- Excerpt -

  8. Andrew Myers's Gravatar Andrew Myers says:

    Another possible "gotcha".  If like me you are following through these tutorials without having set up URL rewriting, you'll need to change this line:

    url: $(this).attr("href") + "?format=json", // References "/say/hello?format=json";

    to

    url: $(this).attr("href") + "?format=json", // References "/index.cfm/say/hello?format=json";

  9. Kirby's Gravatar Kirby says:

    I keep getting an invalid JSON error from the html tags and can't figure out how to get them to stop being added to the hello template.

  10. Charles's Gravatar Charles says:

    Hello,

    I did exactly what was in the example, do not run? Is there any update to the tutorial

  11. Charles Reitz's Gravatar Charles Reitz says:

    One correction for this row

    url: $(this).attr("href") + "?format=json", // References "/say/hello?format=json";

    to

    url: $(this).attr("href") + "&format=json", // References "/say/hello?format=json";

    If you don´t change de "?" from "&" not work

  12. sam's Gravatar sam says:

    just a generic tip for troubleshooting AJAX, try firebug with the console up and the XHR tab selected to see what's really going on between the request and responses. indispensable!

  13. Daniel's Gravatar Daniel says:

    While this does not have that much to do with the Ajax call itself it's, just a note about the security.

    If you're using any sort of security controls on your controller.cfc class, if you overwrite the init function, you remove that functionality. I would suggest to use super.init() to get that functionality(and security) back.

        <cffunction name="init">
            <cfset provides("html,js")>
            <cfset super.init()>
        </cffunction>;

  14. Todd's Gravatar Todd says:

    Is it possible to add an AJAX example that sends a jQuery variable to the controller, the controller does something with that data, and then sends it back to jQuery?

- Material provided -
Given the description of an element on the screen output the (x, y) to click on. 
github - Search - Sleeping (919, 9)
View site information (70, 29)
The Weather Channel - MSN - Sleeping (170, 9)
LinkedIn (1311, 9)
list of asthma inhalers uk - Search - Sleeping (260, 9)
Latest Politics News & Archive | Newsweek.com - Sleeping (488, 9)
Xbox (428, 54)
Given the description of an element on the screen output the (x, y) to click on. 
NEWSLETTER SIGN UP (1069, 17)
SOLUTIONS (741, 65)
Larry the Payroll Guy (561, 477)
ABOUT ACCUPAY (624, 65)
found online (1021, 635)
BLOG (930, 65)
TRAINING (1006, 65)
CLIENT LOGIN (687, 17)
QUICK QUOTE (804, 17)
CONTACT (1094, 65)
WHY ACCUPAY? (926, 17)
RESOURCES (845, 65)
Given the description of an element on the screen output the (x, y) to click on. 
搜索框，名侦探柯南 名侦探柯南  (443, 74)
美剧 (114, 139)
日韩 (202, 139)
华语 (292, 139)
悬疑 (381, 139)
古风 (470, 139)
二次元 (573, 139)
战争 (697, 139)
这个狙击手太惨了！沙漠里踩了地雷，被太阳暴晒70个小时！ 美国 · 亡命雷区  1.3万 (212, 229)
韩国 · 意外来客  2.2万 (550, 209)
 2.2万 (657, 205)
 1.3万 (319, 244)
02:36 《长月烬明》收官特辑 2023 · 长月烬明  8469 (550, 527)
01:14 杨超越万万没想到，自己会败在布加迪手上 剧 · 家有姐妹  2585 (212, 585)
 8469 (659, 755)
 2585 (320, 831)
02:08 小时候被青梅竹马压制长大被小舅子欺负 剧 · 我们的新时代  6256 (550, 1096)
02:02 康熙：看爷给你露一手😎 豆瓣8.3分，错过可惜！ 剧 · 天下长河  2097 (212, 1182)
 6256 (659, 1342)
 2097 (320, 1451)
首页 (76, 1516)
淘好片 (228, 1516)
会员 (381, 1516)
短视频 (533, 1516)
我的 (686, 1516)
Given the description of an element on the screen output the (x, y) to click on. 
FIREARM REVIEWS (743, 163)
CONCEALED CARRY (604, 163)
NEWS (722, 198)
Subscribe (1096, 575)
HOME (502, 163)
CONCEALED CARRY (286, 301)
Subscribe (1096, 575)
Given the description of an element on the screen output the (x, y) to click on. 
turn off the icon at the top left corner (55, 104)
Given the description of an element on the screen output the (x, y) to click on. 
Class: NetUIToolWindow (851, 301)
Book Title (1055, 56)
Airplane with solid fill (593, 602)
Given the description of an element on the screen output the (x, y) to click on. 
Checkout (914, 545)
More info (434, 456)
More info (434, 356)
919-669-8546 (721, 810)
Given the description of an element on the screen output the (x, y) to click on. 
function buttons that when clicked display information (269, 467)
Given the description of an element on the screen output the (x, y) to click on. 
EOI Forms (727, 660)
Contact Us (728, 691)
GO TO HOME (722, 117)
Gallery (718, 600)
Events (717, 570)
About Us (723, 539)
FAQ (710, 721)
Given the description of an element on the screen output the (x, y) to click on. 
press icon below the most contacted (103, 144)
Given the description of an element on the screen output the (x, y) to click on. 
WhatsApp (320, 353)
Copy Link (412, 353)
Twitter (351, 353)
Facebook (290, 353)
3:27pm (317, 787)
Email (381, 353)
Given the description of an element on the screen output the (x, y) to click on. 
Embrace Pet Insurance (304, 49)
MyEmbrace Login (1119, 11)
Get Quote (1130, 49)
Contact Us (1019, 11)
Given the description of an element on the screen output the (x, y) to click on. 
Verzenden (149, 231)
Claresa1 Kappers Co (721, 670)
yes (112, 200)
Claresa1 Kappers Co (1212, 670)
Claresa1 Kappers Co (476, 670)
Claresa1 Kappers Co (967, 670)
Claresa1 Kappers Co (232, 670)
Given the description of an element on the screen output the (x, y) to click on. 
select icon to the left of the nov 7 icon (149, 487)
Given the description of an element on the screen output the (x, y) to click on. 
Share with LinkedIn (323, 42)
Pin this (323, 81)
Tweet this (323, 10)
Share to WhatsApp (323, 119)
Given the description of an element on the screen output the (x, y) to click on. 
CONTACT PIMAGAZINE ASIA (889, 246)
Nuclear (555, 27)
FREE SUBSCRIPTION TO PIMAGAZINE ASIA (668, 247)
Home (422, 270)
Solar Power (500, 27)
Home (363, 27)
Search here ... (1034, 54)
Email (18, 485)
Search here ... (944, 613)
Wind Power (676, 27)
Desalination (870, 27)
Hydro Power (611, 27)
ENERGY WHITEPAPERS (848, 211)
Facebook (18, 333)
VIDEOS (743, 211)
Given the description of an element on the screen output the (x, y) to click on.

- Task prompt -
In the comment excerpt above, please condense the paragraph that begins "If you're using any sort of security controls" into a short bulleted list that keeps its main points.

- Expected answer -
- Overwriting the init function removes any security controls used on the controller.cfc class.
- Calling super.init() brings that functionality and security back.